* [Work task]: Look for the line with "This screenshot has height=500, width=630." in the data below, then reproduce word for word that line and every line after it. Leave out all pictures and add nothing.

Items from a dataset
........

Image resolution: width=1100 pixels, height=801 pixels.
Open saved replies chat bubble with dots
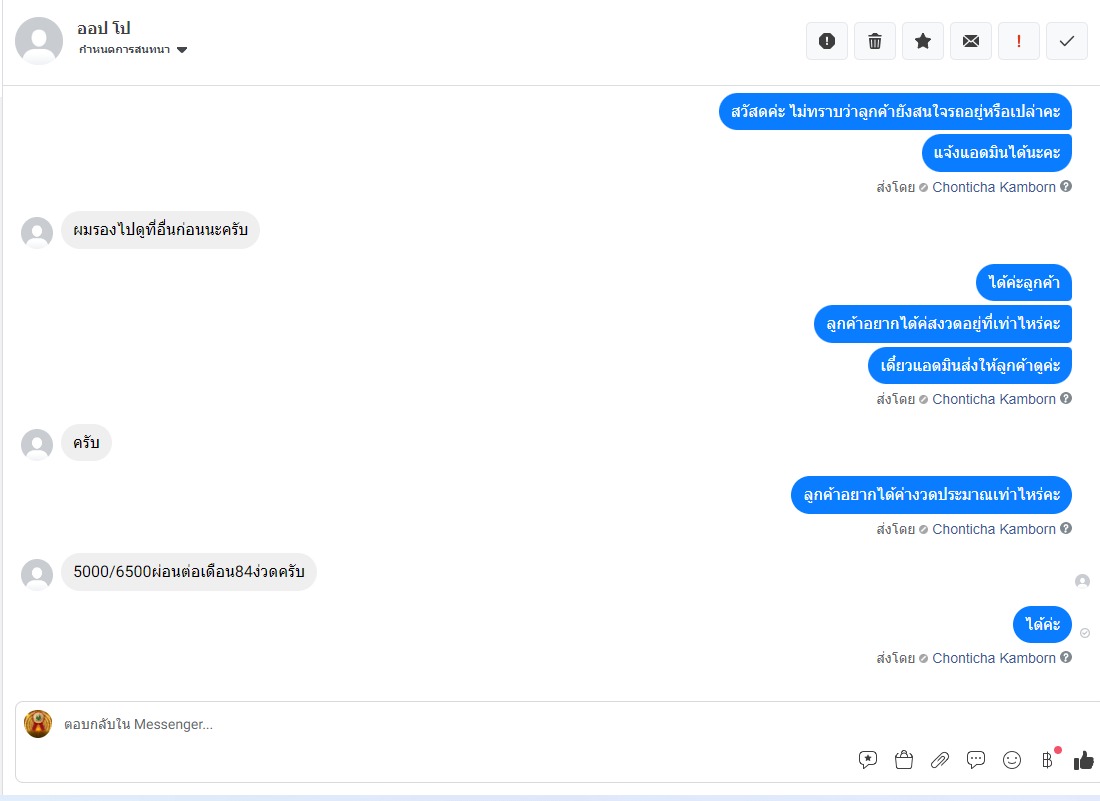pyautogui.click(x=976, y=760)
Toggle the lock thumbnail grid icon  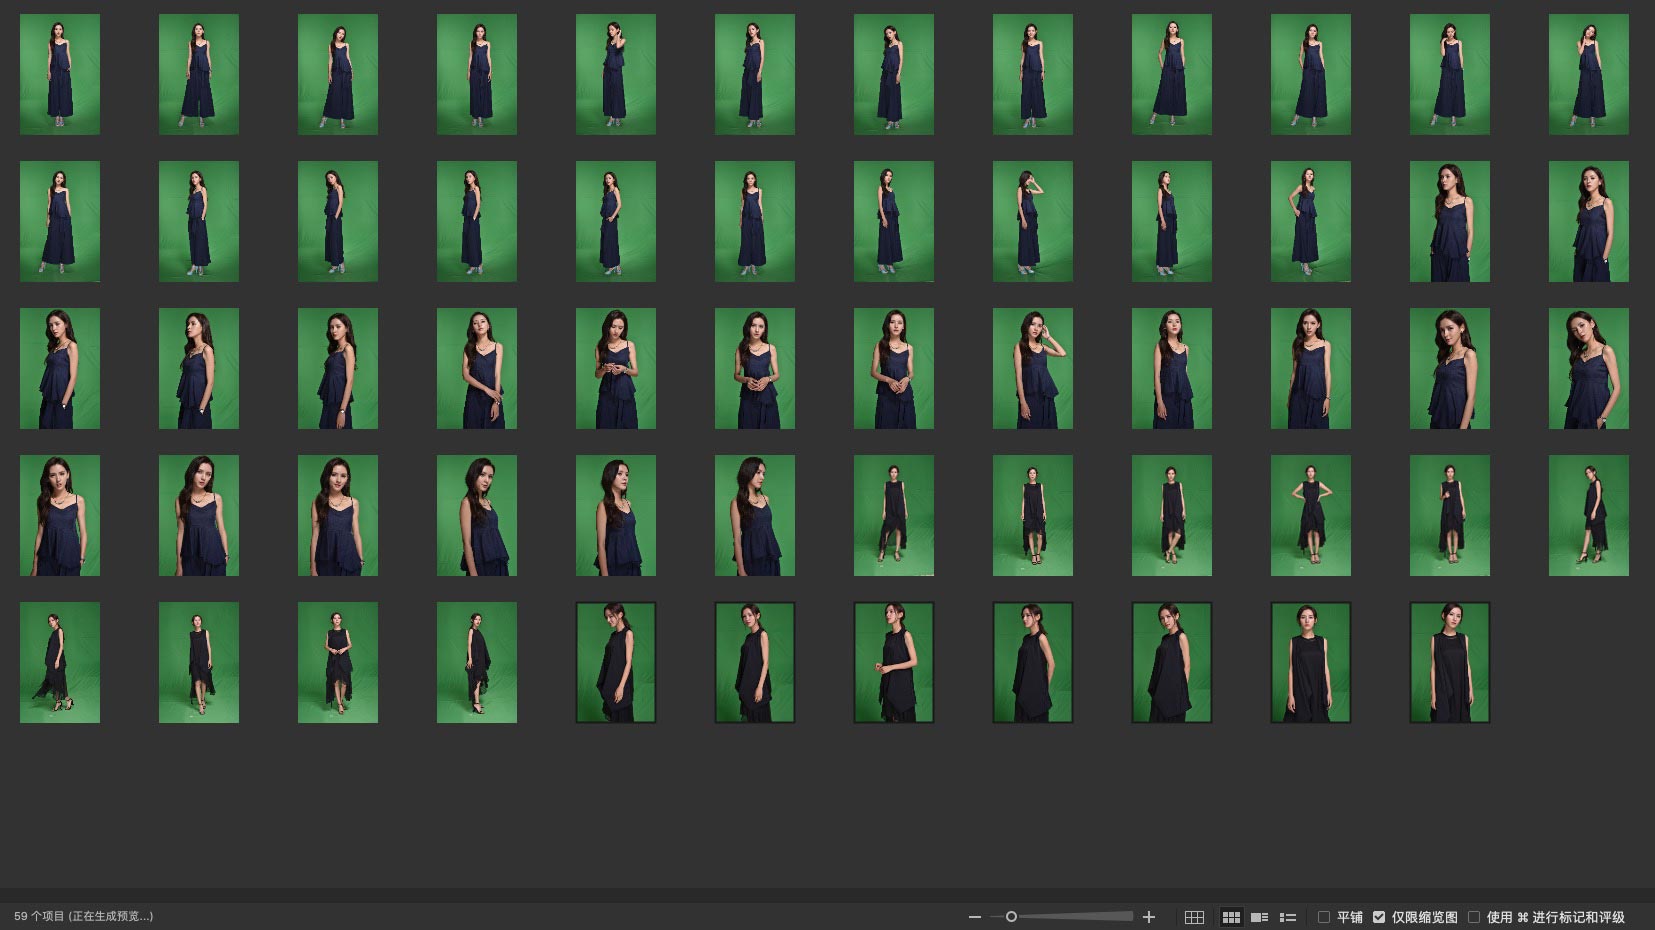click(1194, 917)
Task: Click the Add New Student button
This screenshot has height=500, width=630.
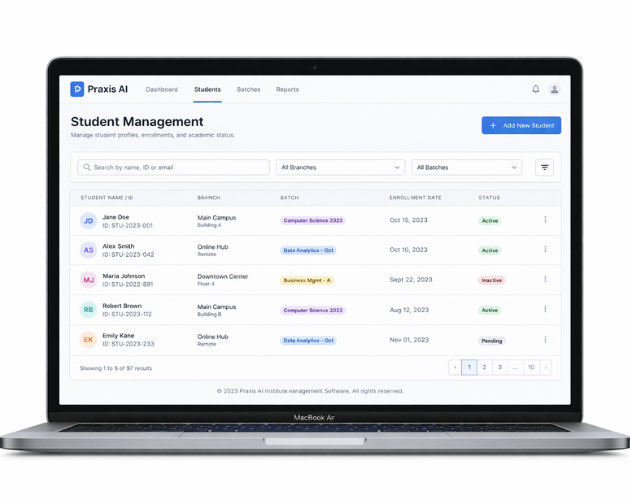Action: click(x=521, y=125)
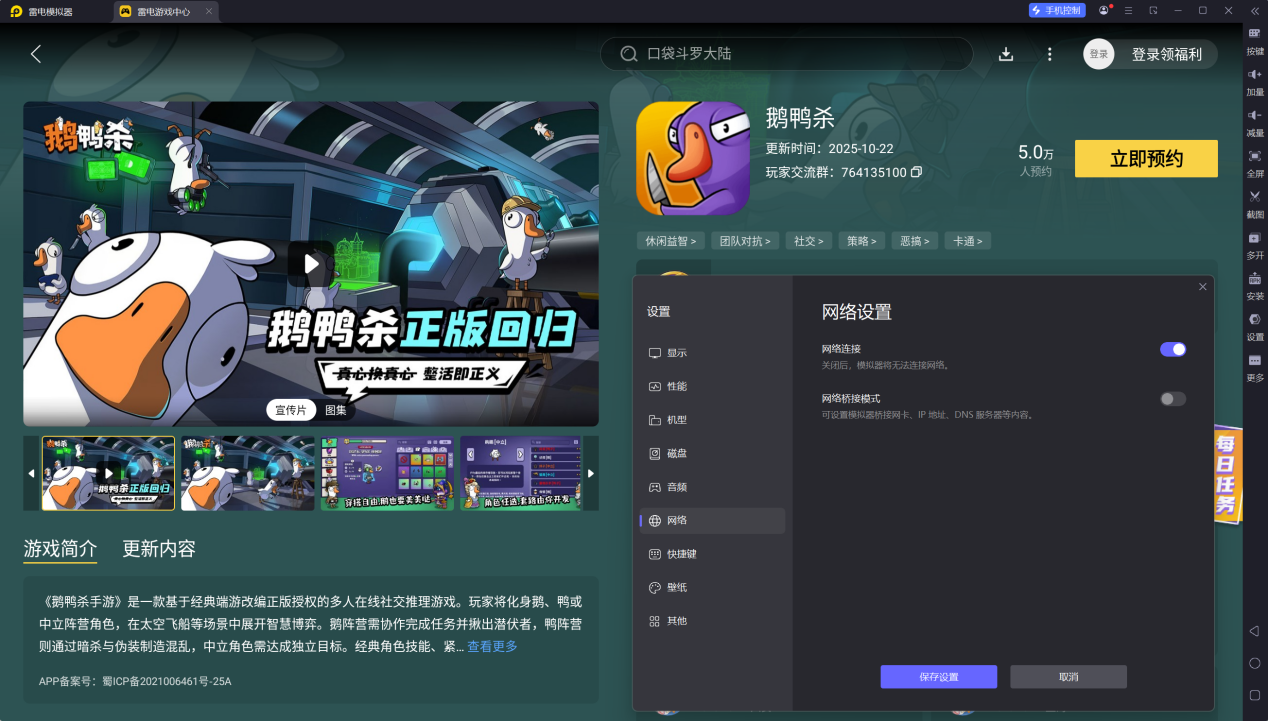Open the three-dot more options menu

click(x=1048, y=54)
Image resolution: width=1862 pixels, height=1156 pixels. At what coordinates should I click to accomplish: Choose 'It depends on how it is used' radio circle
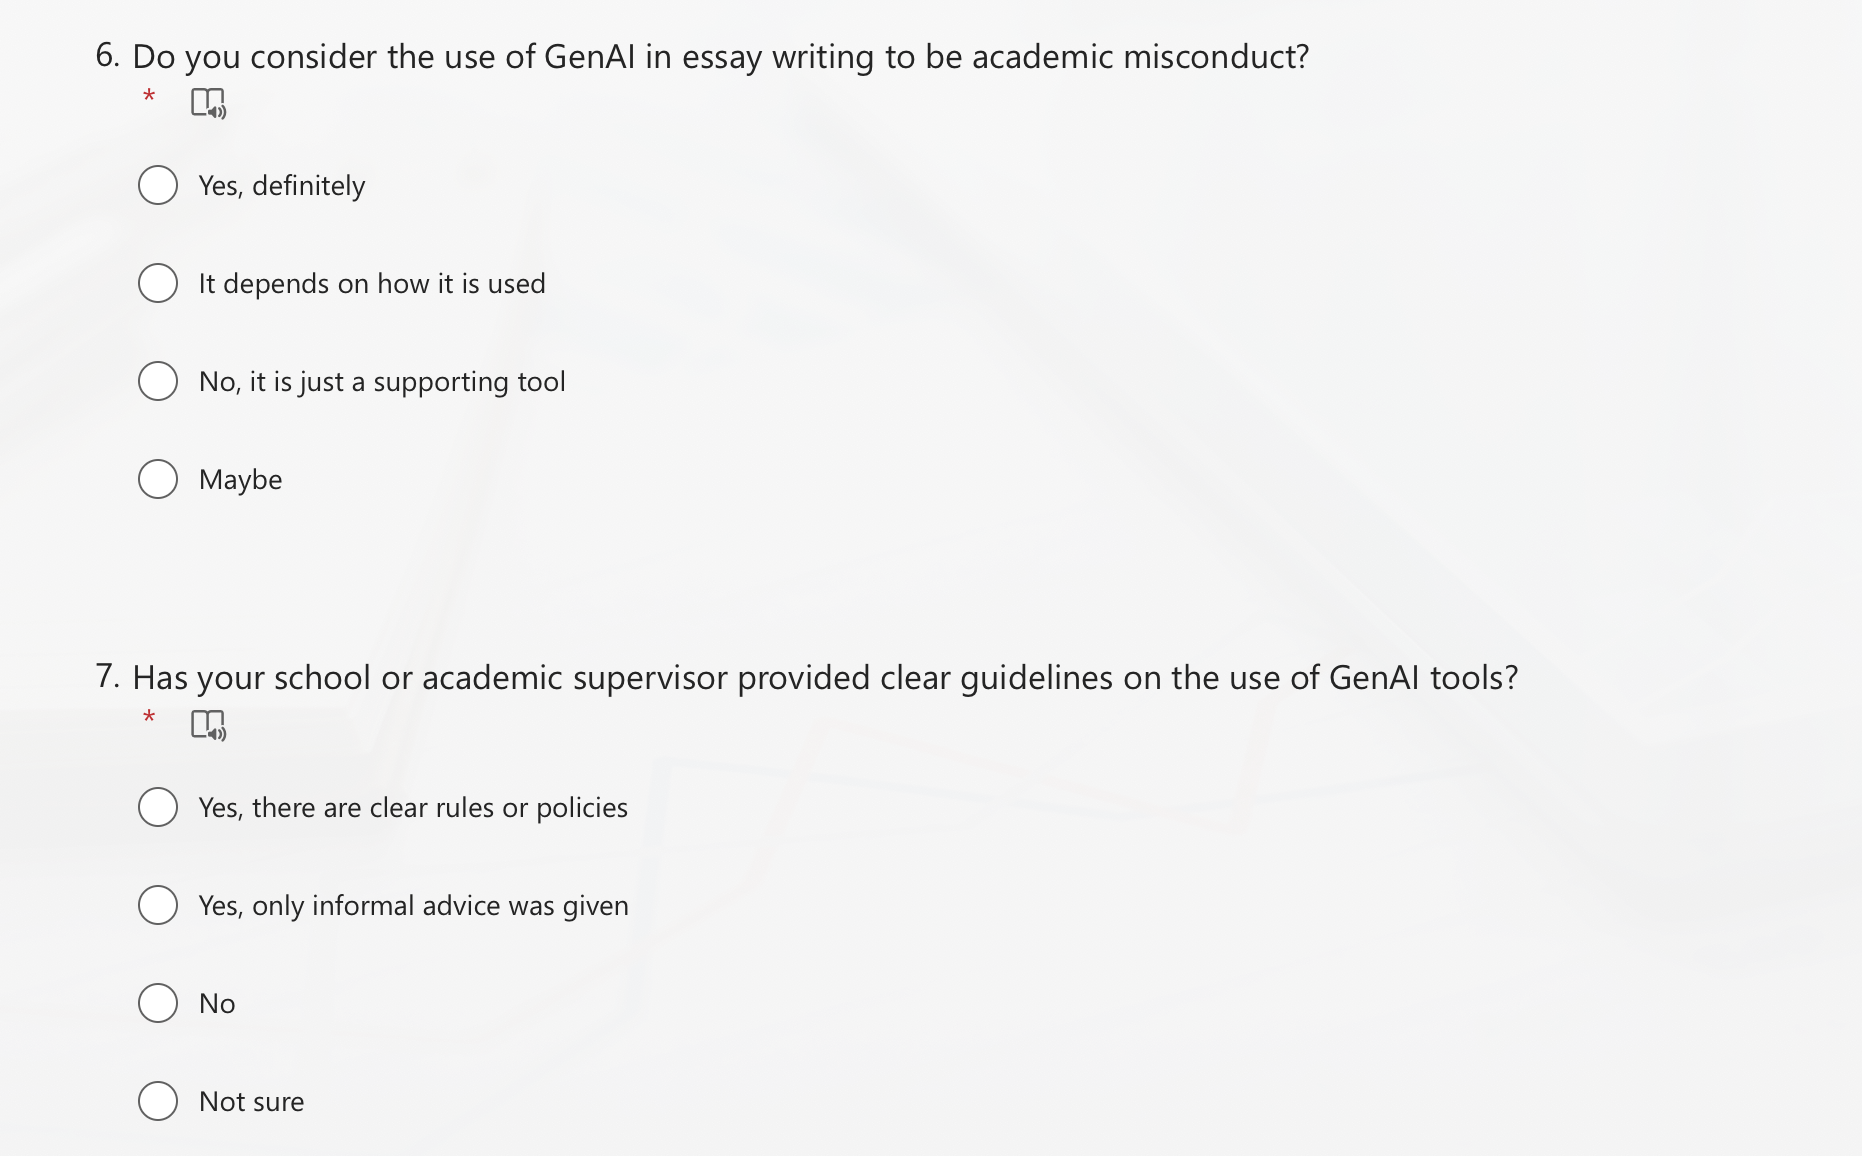tap(158, 283)
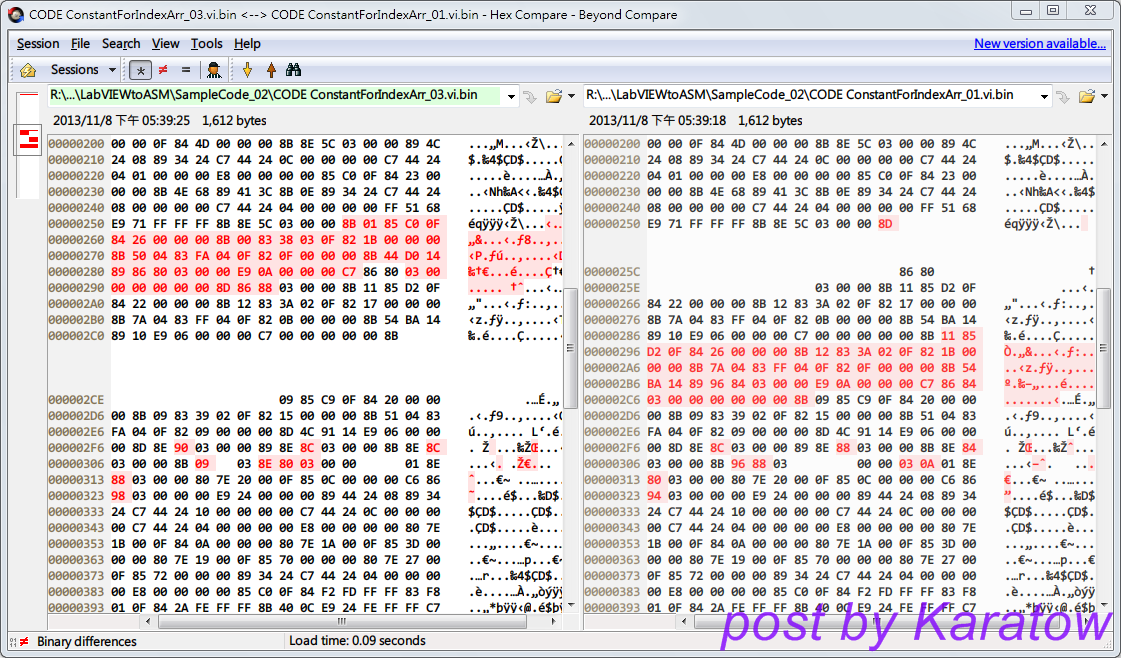
Task: Open session settings with the referee icon
Action: coord(214,70)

........

* [Final answer]:
This screenshot has height=500, width=630.
Action: click(x=521, y=125)
Open the three-dot more options menu

click(x=1048, y=54)
Image resolution: width=1862 pixels, height=1156 pixels. At what coordinates should I click to accomplish: Choose 'It depends on how it is used' radio circle
tap(158, 283)
Task: Open session settings with the referee icon
Action: coord(214,70)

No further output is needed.